Gella segera meninggalkan mereka berdua untuk mengurus sertifikat kepemilikan berlian yang baru saja mereka beli. Memproses secepat mungkin semuanya agar dia segera kembali bekerja. Dia lebih baik melanjutkan pekerjaannya dari pada harus meladeni Liam dan kekasihnya.
Gella kembali lagi menemui Liam begitu dia sudah menyelesaikan semuanya. Tak lupa dia membawa mesin EDC untuk mengurus pembayaran pembelian mereka siang ini.
"Kakak ini barangnya." Kata Gella meletakkan 2 paper bag kecil didepan kekasih Liam.
"Dan ini kartu identitasnya." Lanjut Gella yang juga meletakkan KTP wanita bernama Windy tersebut. Kini Gella tahu wanita tersebut bernama Windy. Dan ternyata usia wanita tersebut lebih muda 2 tahun dibandingkan Gella. Tapi penampilannya bahkan sudah seperti wanita berusia 30an tahun.
"Mohon maaf pak Liam, bisa saya minta kartunya...??" Tanya Gella dengan sangat sopan. Dan tak perlu diminta 2 kali Liam segera menyerahkan kartu sultannya kepada Gella.
Dengan cekatan Gella memencet jumlah yang perlu Liam bayarkan untuk 2 barang tersebut.

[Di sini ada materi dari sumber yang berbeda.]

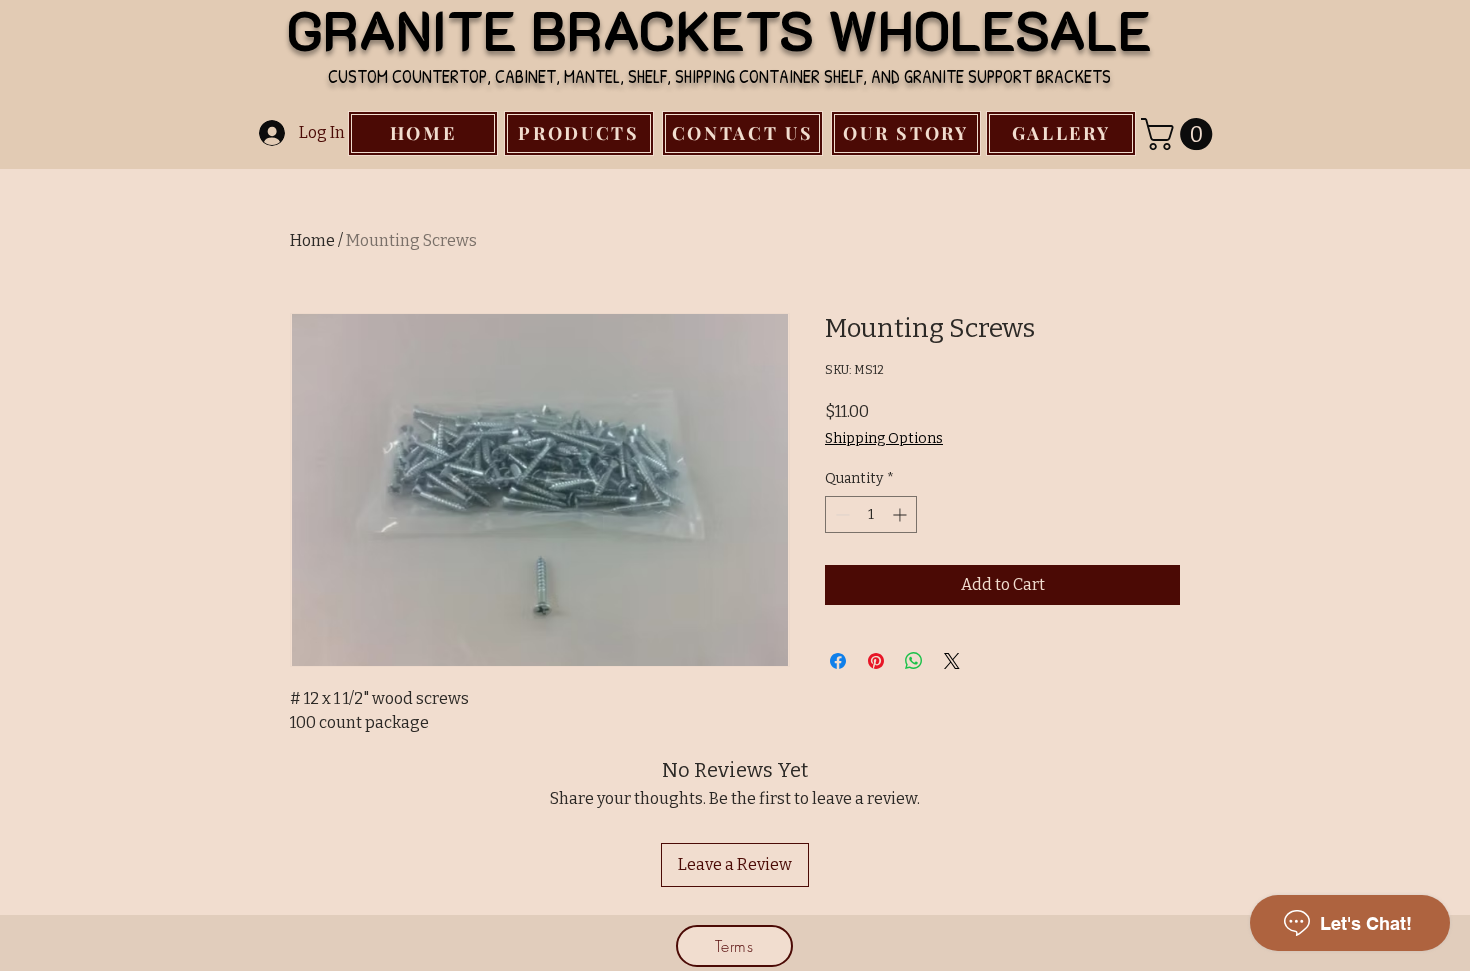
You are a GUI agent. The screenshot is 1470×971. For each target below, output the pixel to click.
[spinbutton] (871, 514)
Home (312, 240)
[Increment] (901, 514)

"Mohon pin-nya pak...!!!" Kata Gella sembari menyodorkan mesin EDC tersebut didepan Liam.
"Liam bilang kalau kamu mantan pacar dia mbak. Bener...???"
Gella yang awalnya berdiri tenang menunggu Liam menyelesaikan transaksinya seketika mengalihkan pandangan langsung kearah wanita itu. Dna kemudian beralih kepada Liam yang terlihat salah tingkah.
'wah mulutnya. Ya Allah gue difitnah...' batin Gella.
"Sayang, aku enggak percaya lho kalau selera kamu karyawan gini..." Kata Windy sembari mengamati penampilan Gella dari atas hingga bawah. Tak ada yang salah dari penampilan Gella bahkan Gella memiliki selera bergaya yang tinggi demi menunjang penampilannya. Walaupun barangnya bukan barang mahal, nyatanya Gella cocok menggunakan apapun.
"Ngomong apa sih kamu." Kata Liam yang sudah selesai memencet angka pin-nya.
Gella tak ingin membela diri. Dari pada dia meledak dan malah memarahi Liam yang kelewatan lebih baik dia biarkan Liam berbuat sesuka hati. Biarkan saja laki-laki itu mengaku kalau mereka pernah berpacaran. Bagi Gella hitung-hitung memberi kesempatan bagi Liam untuk berkhayal mereka pernah menjalin hubungan. Karena nyatanya Liam tak pernah memiliki Gella.
"Pak Liam terimakasih atas kunjungannya. Dan ini kartu bapak saya kembalikan." Kata Gella seraya memberikan juga struk pembayaran yang Liam lakukan. Jumlah yang cukup menguras kantong untuk 2 buah cincin berlian pilihan Gella untuk pacarnya.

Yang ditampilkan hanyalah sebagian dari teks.